Why this article exists

Metabarcoding datasets vary by two to three orders of magnitude in size — a small pilot may have a few dozen samples and a few hundred OTUs, while a regional-scale dataset can reach thousands of samples and tens of thousands of OTUs. Functions in MiscMetabar were written with the small / medium case in mind, and several of them have a cost that grows non-linearly with the input.

This article reports wall-clock timings of the main exported functions on two reference datasets shipped with the package, so you can:

  • pick reasonable defaults for permutation- and bootstrap-based analyses,
  • decide which calls are worth wrapping in targets::tar_target() to avoid recomputing them,
  • and know which functions to subset (samples or taxa) before running them on a larger dataset.

The two reference datasets are:

Dataset Samples Taxa Use
data_fungi_mini 45 137 Quick sanity checks; examples; unit tests
data_fungi 185 1420 Realistic medium-scale dataset; what most users will plug in

The timings below were collected on the package’s CI machine (x86_64-pc-linux-gnu, 4 cores, 16 GB RAM) with R 4.5.2 and one replicate per call. Numbers should be read as orders of magnitude, not as benchmarks.

Timing table

Elapsed time (seconds) per function and dataset. One replicate.
Function data_fungi_mini (s) data_fungi (s)
1 hill_pq 3.19 9.91
3 hill_tuckey_pq 1.85 4.74
5 profile_hill_pq 12.96 19.79
7 hill_acc_pq[sample,n=10] 3.44 5.70
9 adonis_pq NA 0.26
11 graph_test_pq NA 0.78
13 plot_tsne_pq NA 0.26
15 verify_pq 0.00 0.01
17 verify_tax_table 0.20 5.14
19 summary_plot_pq 0.08 0.12
21 ggvenn_pq 0.30 0.37

How to speed up your own analysis

Subset before computing

For every function that ends in _pq, the cost is dominated either by the number of samples (permutation tests, ordinations) or by the number of taxa (taxonomy checks, plotting). Subset first:

# Keep only the most abundant taxa
data_fungi_subset <- subset_taxa_pq(data_fungi, taxa_sums(data_fungi) > 1000)

# Or merge samples by a grouping variable before plotting
data_fungi_merged <- merge_samples2(data_fungi, "Height")

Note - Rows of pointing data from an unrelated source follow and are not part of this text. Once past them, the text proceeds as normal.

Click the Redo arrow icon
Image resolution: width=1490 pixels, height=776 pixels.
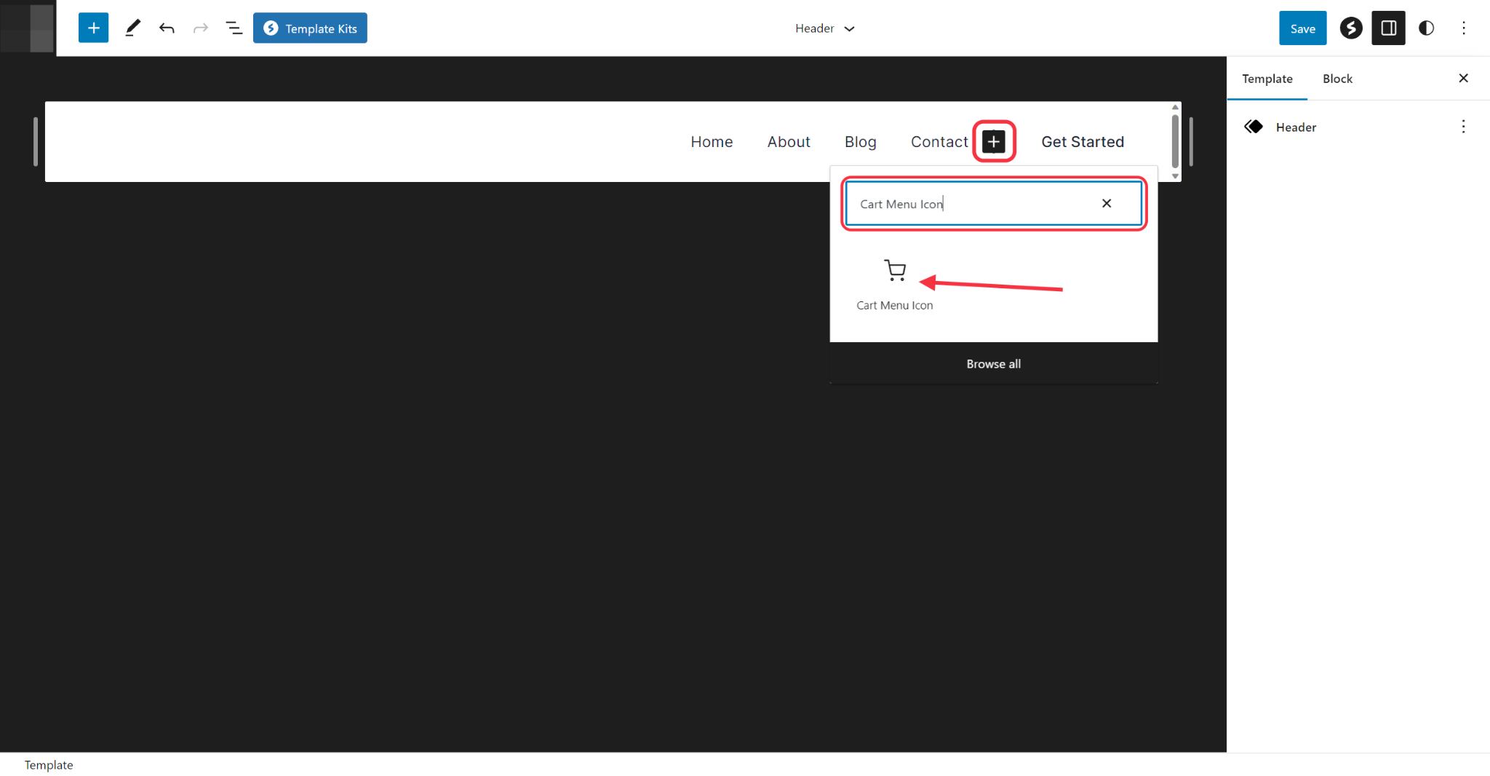(200, 28)
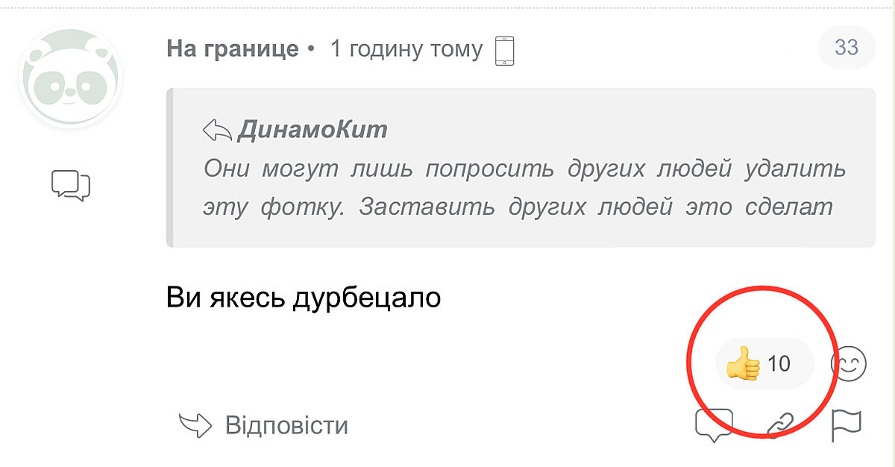The image size is (895, 467).
Task: Click the reaction count 10
Action: coord(779,364)

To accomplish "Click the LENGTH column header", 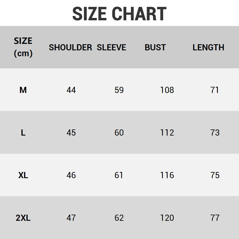I will coord(208,48).
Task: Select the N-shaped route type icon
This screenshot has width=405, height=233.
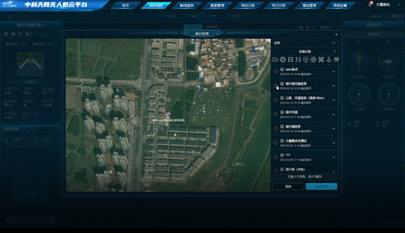Action: pyautogui.click(x=298, y=59)
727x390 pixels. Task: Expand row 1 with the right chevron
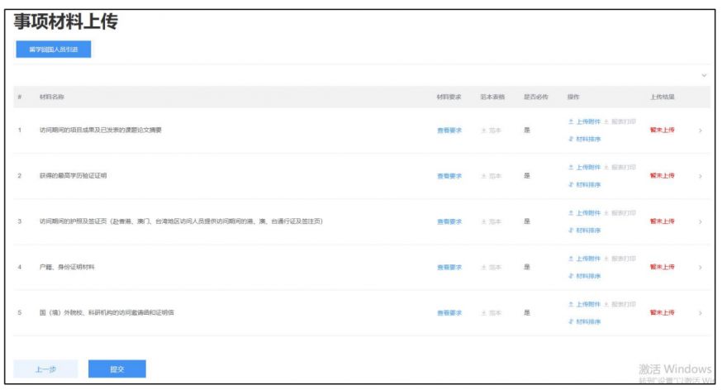point(701,130)
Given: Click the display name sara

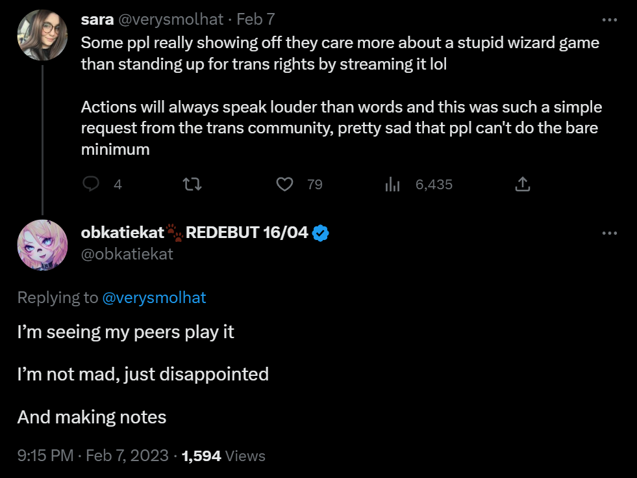Looking at the screenshot, I should (97, 20).
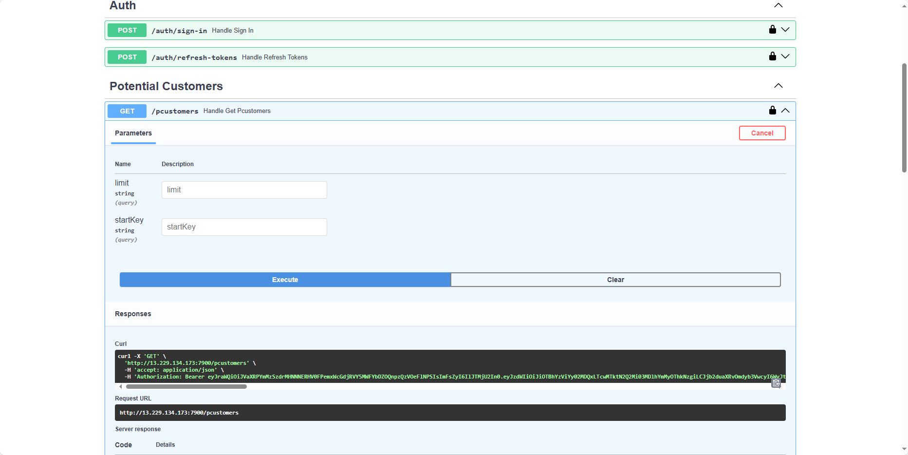Clear the response with Clear button

tap(615, 280)
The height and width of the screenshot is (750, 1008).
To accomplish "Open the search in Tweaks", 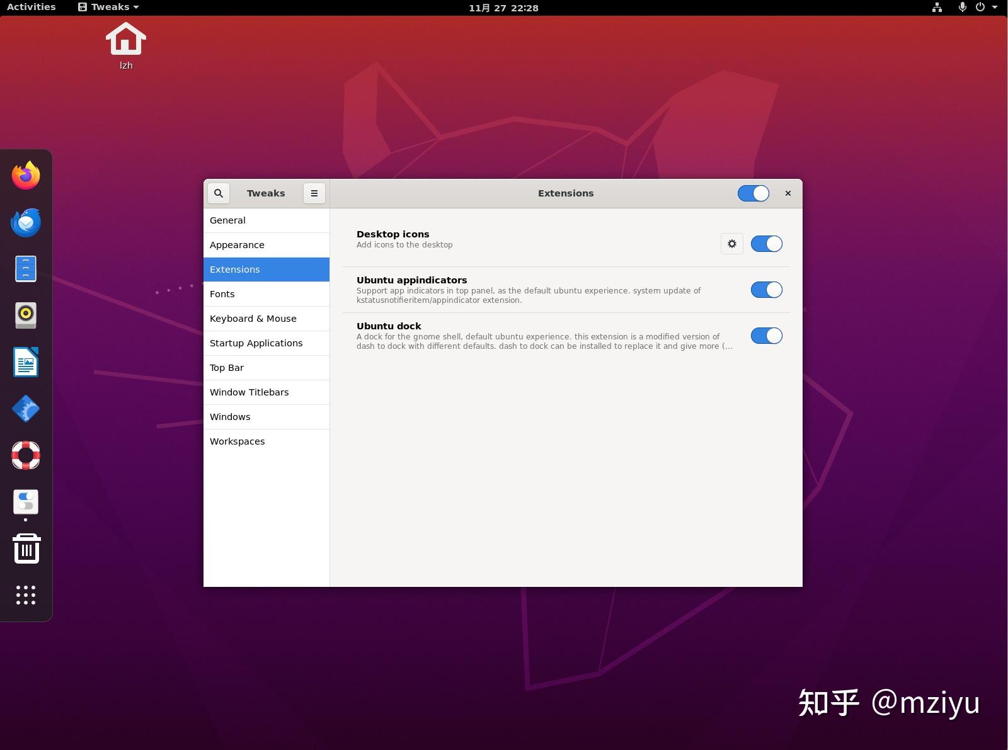I will (x=219, y=193).
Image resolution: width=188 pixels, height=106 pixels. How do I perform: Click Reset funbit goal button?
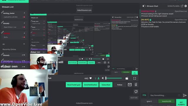[74, 85]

Cache permutation-based results

adonis_rarperm_pq(), hill_test_rarperm_pq(), var_par_rarperm_pq(), and hill_acc_pq(type = "sample") are the most expensive functions because they run a full permutation loop. They are also the most worth caching with targets or memoise:

library(memoise)
adonis_pq_m <- memoise(adonis_pq)
adonis_pq_m(data_fungi, "Height")  # slow the first time
adonis_pq_m(data_fungi, "Height")  # instant the second time

Lower iteration counts for exploratory work

Most permutation-based functions take an iteration argument (nperm, n_permutations, nboot, n_simulations). The defaults are tuned for final, publishable analyses. For exploratory work, lowering them by an order of magnitude is almost always fine:

# Default: 999 permutations
adonis_pq(data_fungi_mini, "Height")

# Exploration: 99 permutations
adonis_pq(data_fungi_mini, "Height", nperm = 99)

The function defaults stay at the published values for reproducibility; the choice is yours to lower them in your own code.

Use divent:: and iNEXT.4steps:: for very large datasets

For datasets larger than data_fungi, the underlying packages divent (Hill numbers) and iNEXT.4steps (coverage-based rarefaction) expose lower-level functions that skip phyloseq slot lookups and can be called directly on the OTU matrix.

Reproducing this table

The script that generates inst/benchmark/function_timings.csv is shipped with the package:

system.file("benchmark", "function_timings.R", package = "MiscMetabar")

Run it from the package source root:

Rscript inst/benchmark/function_timings.R

Re-rendering this article will then pick up the updated CSV.

Internal speedups since 0.16.5

Recent versions of MiscMetabar include internal rewrites of the most expensive helpers. The user-facing behaviour is unchanged; only the wall time differs. Where the speedup is documented (NEWS.md), it is the result of vectorising one or more inner loops or factoring out repeated rarefaction work, not of changing the scientific defaults. See NEWS.md for the version-by-version list.